>> Start Text section

The thing about being a mistress, especially a mistress who lives with three roommates, is that it helps to have all of your belongings with you at all times. This period — my mistressing hour — is when I started my resurgence back into backpack territory. The first time since I was in high school.
I have particularly knotty hair, so I need a way to carry my special wet brush (with handle) on me at all times. I’m blind — I need contacts. I need all of my makeup, and I need two changes of underwear (one that I want to wear; one that is a g-string or something of the sexy variety). I need a portable charger, because who knows when he’ll kick me out. I need a notebook. In other words, I need a backpack.
And as it turns out, bringing a backpack to a party is an absolute flex. A jealous woman at Pebble Bar told me that I had to leave the dance floor if I continued to wear mine. I kept it on and danced harder, incorporating holding the straps of it into my movements.
That backpack was a Mont-Bell. Navy and slinky, it can hold my laptop and my toiletry bag and a change of clothes. It’s made of some sort of thin nylon and can be bunched up and put into another bag. Something about it screams EuroStar. The girlfriend guy, who is an artist and lives in Chelsea in a loft, encouraged me to keep on wearing it.
Editor’s note: This backpack is now sold out for the season, according to the retailer, but you can shop the rest of Mont-Bell’s in-stock backpacks here.
When we finally stopped seeing each other, after three months of dosey-do-ing, I went into a withdrawal period for two months. I went on a couple of dates. I disappointed a couple of people. I wondered if I’d ever be capable of being interested in a nice man. I wondered if goodness was overrated. I wondered if being perpetually heartbroken might be the only state of being that excites me. I wrote the pilot for a TV show. Some impressive things were happening to me professionally, but none seemed to make up for the fact that I had a resume of four years of romantic chaos and rejection. I started telling people that I definitively never want kids.
Looking at the Mont-Bell backpack made me sad. I bunched it up and put it in the back of my closet. I wrote to backpack companies on Instagram, telling them I was writing about backpacks, and got sent a bunch of new ones. I unpackaged them and wanted to take the Baggu for a spin, wanted to bring back Vera Bradley, but only the Jansport felt right. I cut off the tags and settled for the classic Jansport in light pink. The padded straps embraced me, and I headed for the library instead of the Chelsea loft. My laptop felt better in the Jansport’s special zip section for it. I brought my makeup, in another zip section, just in case any library boy decided to ask me out. I chose practicality over fashion. I missed my slinky-backpack days, but felt that the overstuffed Jansport on my shoulders was, in fact, a truer flex.
So I wrote. I finished the TV pilot and started writing a movie, and I tried rewriting some short stories that my book agents eventually dropped me over. But I kept writing. Being romantically unaccounted for might be the only way I know how to work.
I hit a writing rut. I started sleeping in, avoiding the early hours that are usually my most productive. I felt greedy. Why can’t my career be going well and I’m having great sex at night? I started reading horoscopes for the first time ever. I like the daily Elle magazine ones. Elle confirmed that my career was indeed going great, and that things did indeed look rough in the sack. I remembered that middle-school proverb: Things can only go well for a person in two departments at a time. The departments are friends, work, and love. I didn’t think “friends” was going so well for me either.

>> End Text section
>> Start Data lines

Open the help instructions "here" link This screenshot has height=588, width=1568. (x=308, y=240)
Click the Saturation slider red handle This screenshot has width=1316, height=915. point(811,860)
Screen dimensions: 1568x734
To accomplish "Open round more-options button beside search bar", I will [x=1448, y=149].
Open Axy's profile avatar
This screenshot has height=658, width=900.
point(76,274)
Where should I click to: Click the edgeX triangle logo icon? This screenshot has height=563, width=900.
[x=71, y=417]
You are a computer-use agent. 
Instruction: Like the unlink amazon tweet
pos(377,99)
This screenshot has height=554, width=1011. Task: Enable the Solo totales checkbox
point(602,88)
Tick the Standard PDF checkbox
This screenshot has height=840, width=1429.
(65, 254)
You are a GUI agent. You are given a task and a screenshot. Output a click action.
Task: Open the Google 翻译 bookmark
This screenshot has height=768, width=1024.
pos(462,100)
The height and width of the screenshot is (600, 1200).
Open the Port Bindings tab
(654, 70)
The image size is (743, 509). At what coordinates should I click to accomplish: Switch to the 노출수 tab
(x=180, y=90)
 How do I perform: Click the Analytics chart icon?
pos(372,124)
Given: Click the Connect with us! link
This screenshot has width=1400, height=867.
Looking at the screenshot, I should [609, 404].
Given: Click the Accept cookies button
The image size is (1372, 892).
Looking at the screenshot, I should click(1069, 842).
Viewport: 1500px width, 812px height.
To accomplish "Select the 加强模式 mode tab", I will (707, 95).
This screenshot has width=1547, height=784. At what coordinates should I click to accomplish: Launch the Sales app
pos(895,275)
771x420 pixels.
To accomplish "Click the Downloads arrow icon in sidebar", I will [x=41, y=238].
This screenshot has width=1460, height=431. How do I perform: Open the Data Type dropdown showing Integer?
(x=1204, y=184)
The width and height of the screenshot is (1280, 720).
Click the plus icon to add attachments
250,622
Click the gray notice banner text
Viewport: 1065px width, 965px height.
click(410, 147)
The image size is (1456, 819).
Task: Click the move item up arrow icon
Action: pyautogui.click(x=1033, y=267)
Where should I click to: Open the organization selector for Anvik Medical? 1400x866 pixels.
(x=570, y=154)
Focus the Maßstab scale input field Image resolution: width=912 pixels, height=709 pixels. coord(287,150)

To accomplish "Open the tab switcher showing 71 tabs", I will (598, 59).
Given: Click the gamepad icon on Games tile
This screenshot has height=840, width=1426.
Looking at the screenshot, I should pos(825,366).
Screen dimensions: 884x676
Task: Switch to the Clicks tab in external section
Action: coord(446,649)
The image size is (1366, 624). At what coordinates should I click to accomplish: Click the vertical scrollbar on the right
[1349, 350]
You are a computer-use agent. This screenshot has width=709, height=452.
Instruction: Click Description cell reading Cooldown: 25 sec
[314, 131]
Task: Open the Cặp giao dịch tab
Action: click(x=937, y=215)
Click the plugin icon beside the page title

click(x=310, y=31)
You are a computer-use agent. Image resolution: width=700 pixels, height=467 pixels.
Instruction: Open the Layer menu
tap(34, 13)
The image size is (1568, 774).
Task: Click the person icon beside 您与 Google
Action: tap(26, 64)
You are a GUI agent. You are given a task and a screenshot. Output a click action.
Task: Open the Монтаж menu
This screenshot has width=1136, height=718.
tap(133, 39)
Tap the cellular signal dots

>> End Data lines

**Goal 1:** Render this sentence from the backpack essay into Spanish: "I chose practicality over fashion."
**Goal 2:** Repeat the stretch of the backpack essay from "The thing about" through "need a backpack.", word for word.
**Goal 3:** In the backpack essay, what color is the classic Jansport that the writer settles on?

**Problem solution 1:** Elegí la practicidad por encima de la moda.

**Problem solution 2:**
The thing about being a mistress, especially a mistress who lives with three roommates, is that it helps to have all of your belongings with you at all times. This period — my mistressing hour — is when I started my resurgence back into backpack territory. The first time since I was in high school.
I have particularly knotty hair, so I need a way to carry my special wet brush (with handle) on me at all times. I’m blind — I need contacts. I need all of my makeup, and I need two changes of underwear (one that I want to wear; one that is a g-string or something of the sexy variety). I need a portable charger, because who knows when he’ll kick me out. I need a notebook. In other words, I need a backpack.

**Problem solution 3:** Light pink.